***** STORED DATA *****
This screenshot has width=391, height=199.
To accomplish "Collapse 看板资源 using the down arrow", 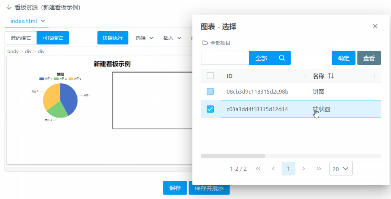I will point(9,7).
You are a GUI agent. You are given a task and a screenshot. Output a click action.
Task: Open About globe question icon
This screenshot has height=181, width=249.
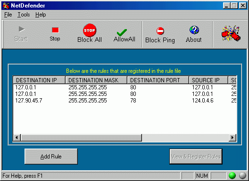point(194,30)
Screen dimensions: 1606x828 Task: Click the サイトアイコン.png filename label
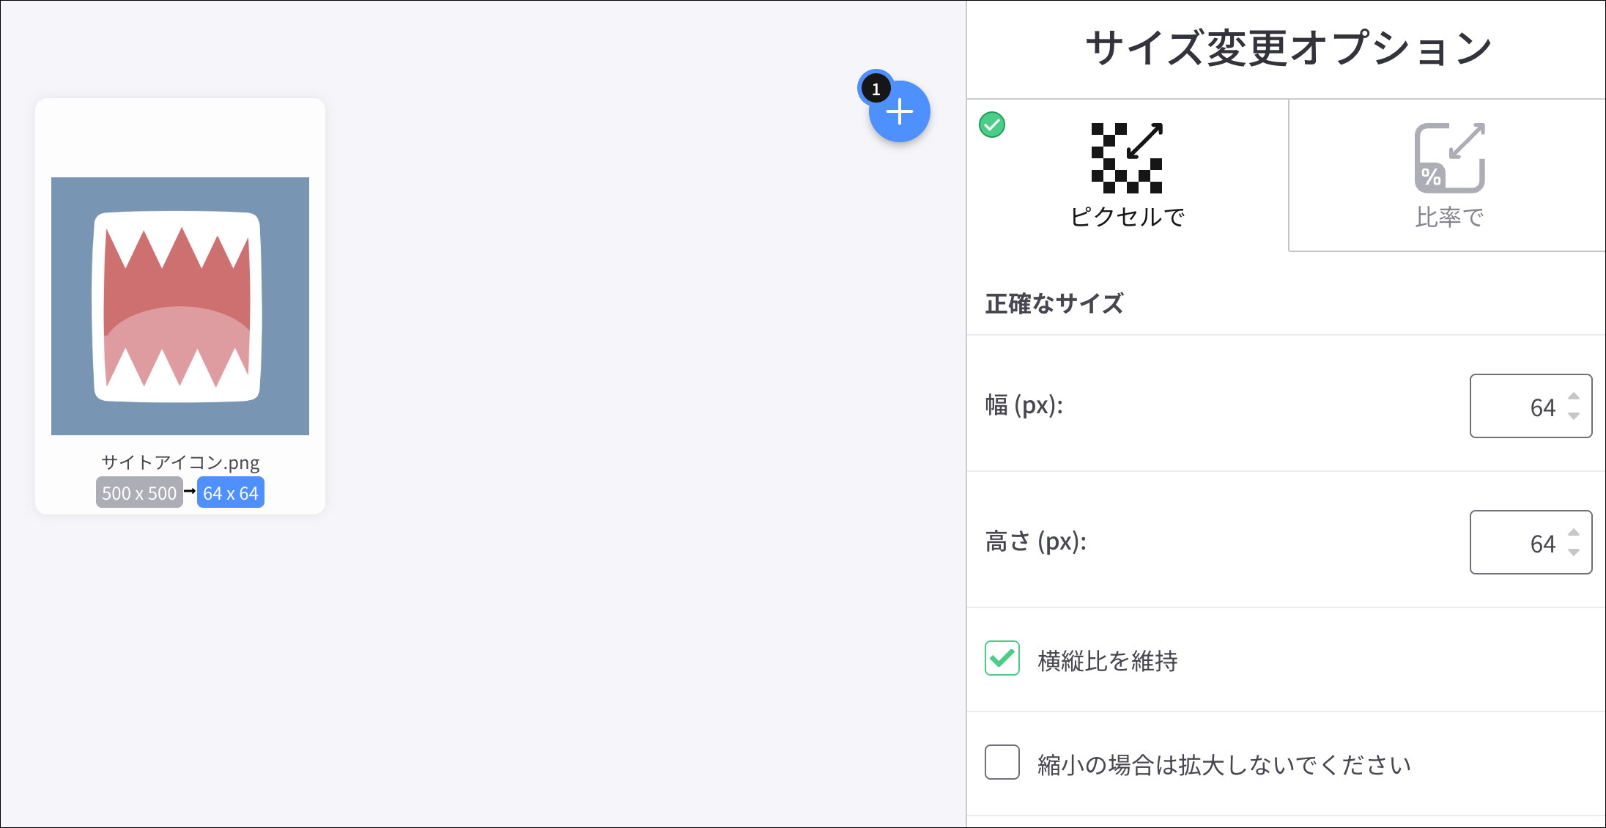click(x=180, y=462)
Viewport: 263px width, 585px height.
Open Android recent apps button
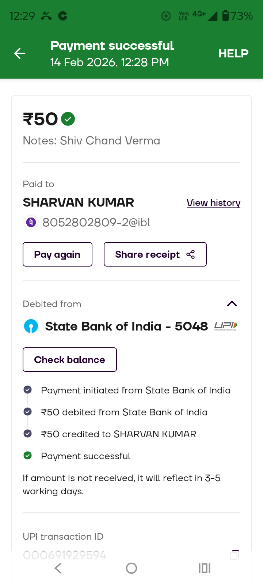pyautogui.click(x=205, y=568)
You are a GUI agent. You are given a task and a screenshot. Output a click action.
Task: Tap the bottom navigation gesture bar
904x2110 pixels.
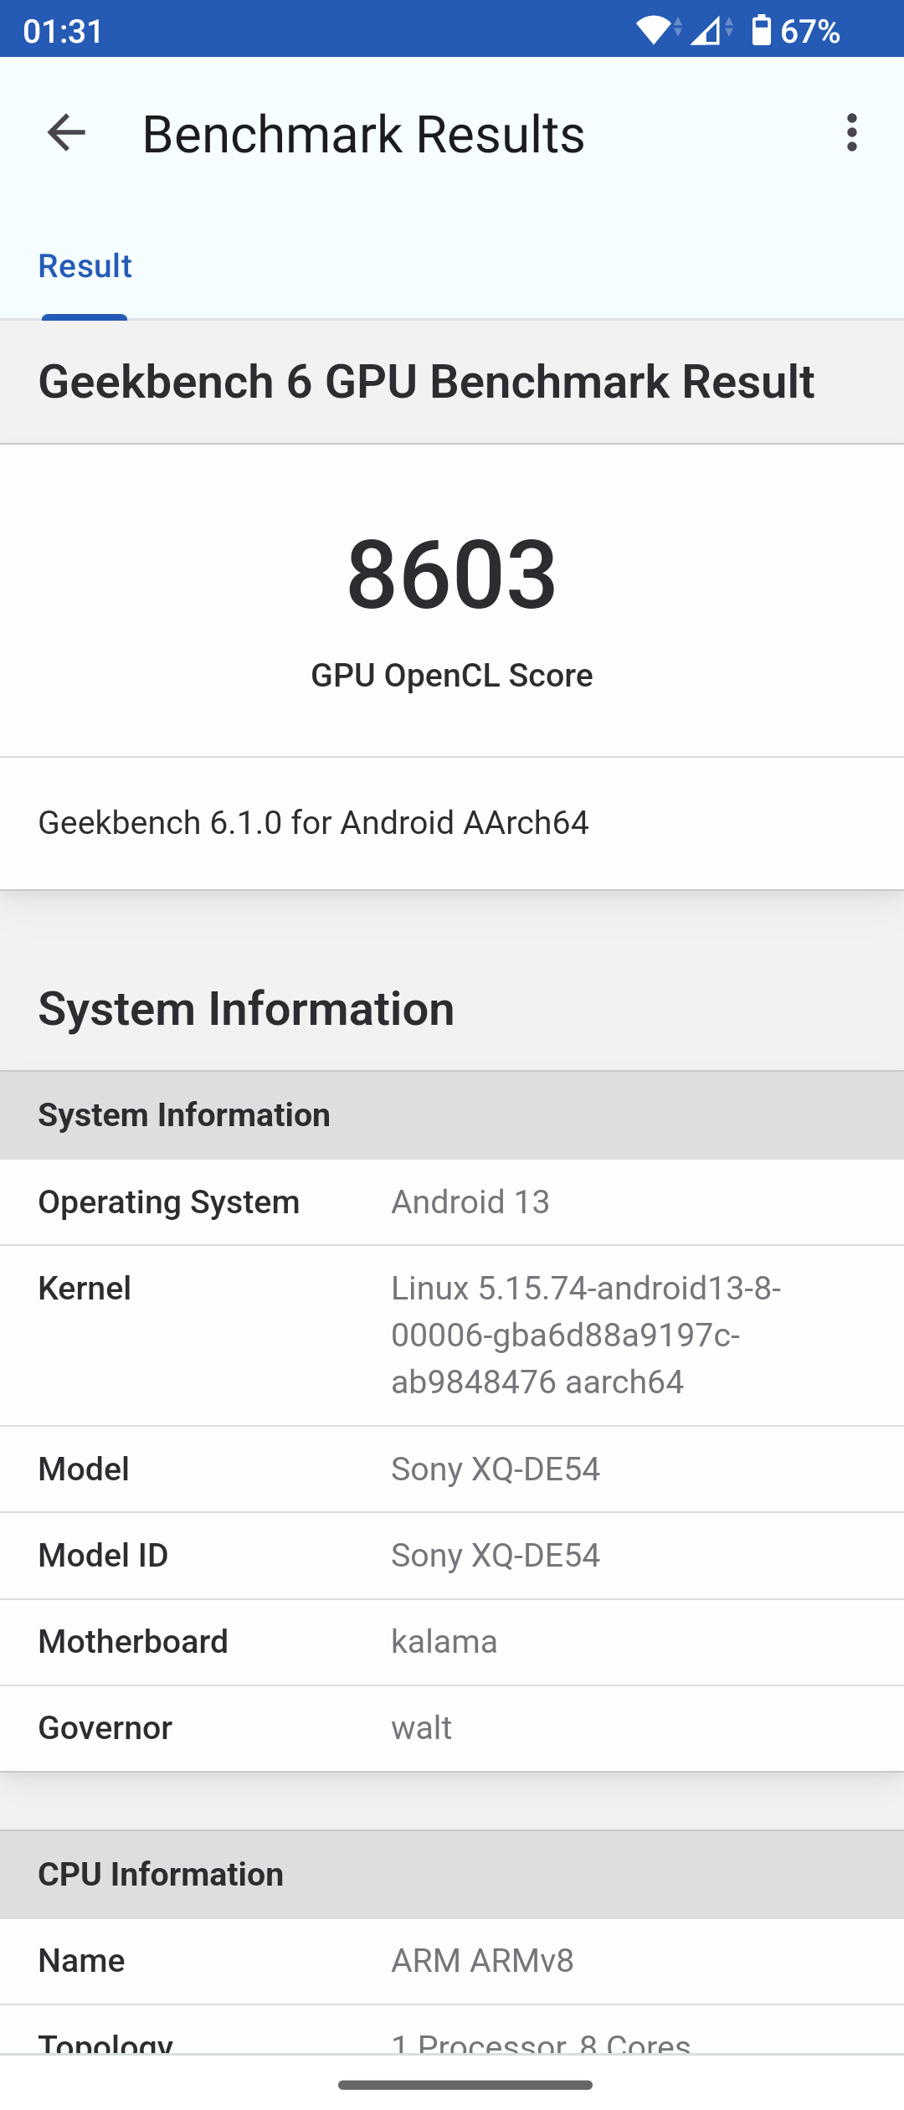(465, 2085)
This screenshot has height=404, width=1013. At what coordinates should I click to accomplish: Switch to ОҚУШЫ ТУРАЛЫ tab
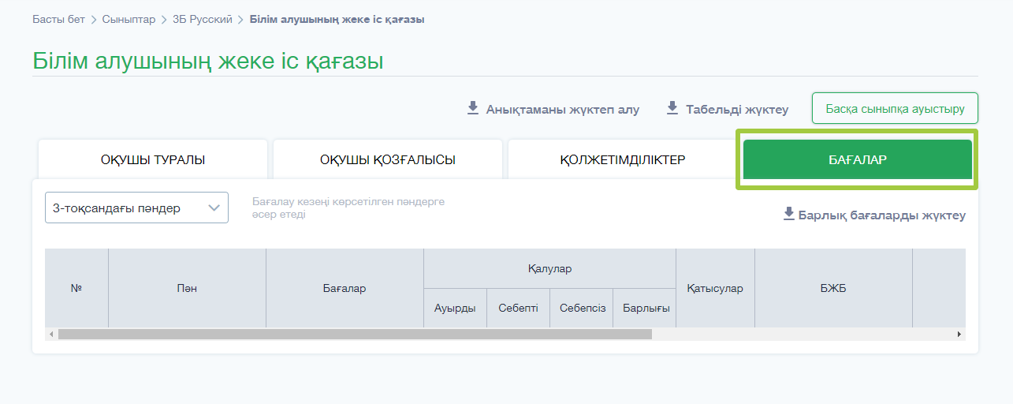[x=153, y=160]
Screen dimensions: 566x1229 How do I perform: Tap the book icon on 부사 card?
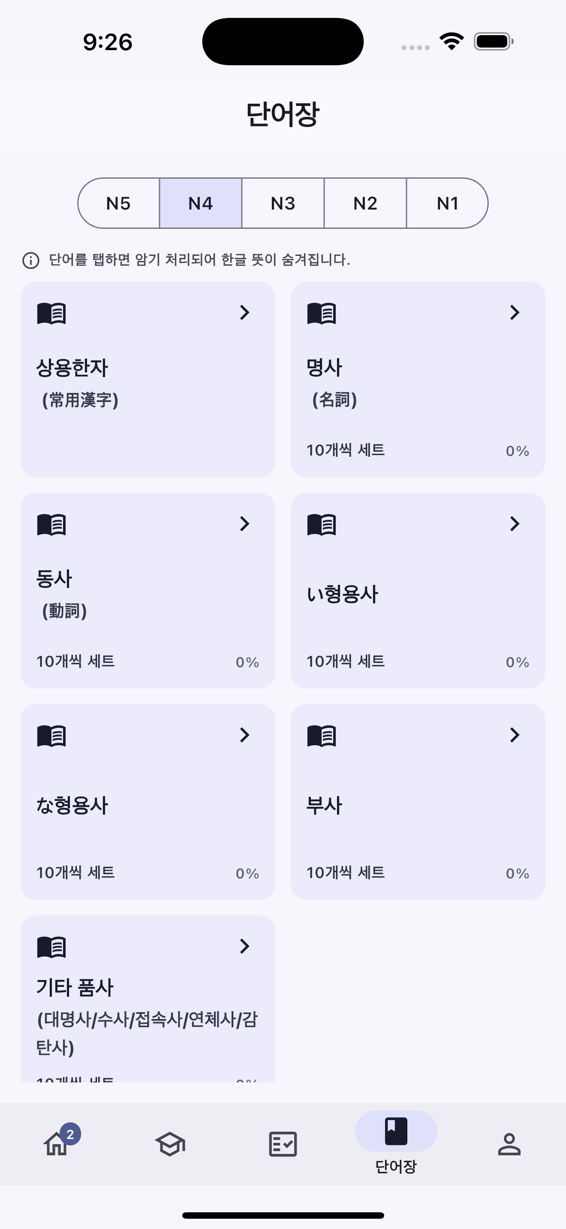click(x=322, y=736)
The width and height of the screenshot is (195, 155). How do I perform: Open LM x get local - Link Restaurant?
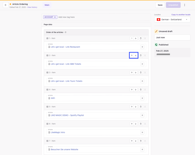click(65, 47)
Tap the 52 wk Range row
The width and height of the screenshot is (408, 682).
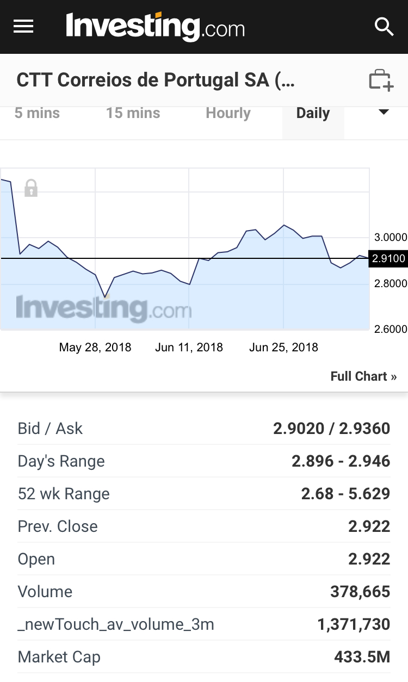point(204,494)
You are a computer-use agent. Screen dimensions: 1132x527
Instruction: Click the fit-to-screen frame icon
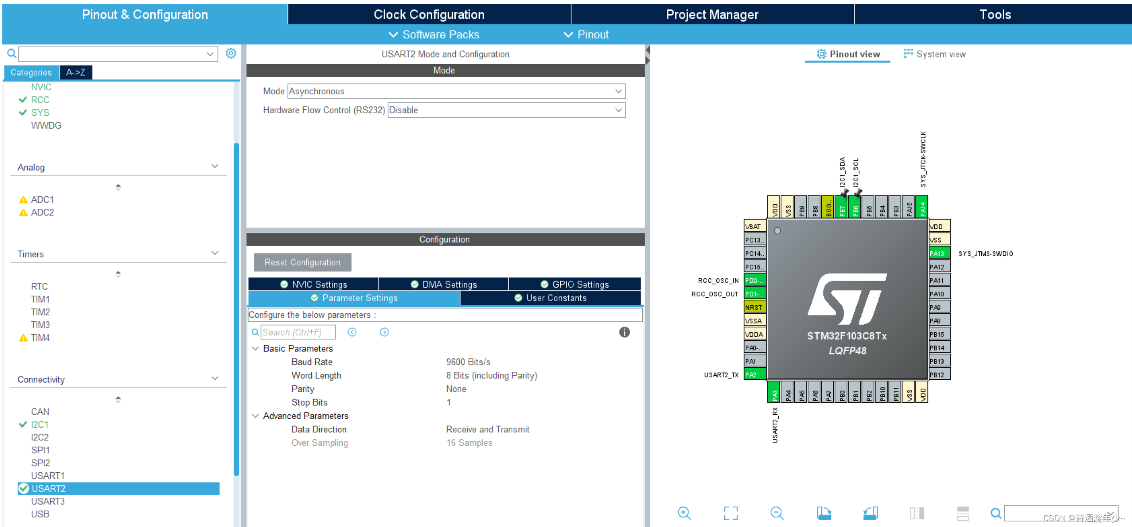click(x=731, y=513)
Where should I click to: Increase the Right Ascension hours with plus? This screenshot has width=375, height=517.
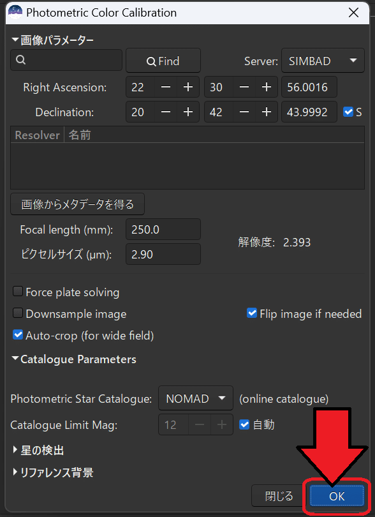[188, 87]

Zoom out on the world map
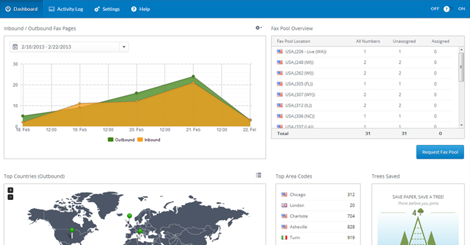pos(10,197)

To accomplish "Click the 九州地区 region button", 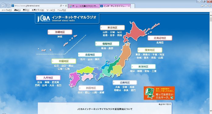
*****
Reproduce the material verbatim, beginning at the line that contains "Zoom out on the world map" and continuing through the final line of the material, omitting the pictures.

Zoom out on the world map
pos(10,197)

To accomplish "Click the 九州地区 region button", 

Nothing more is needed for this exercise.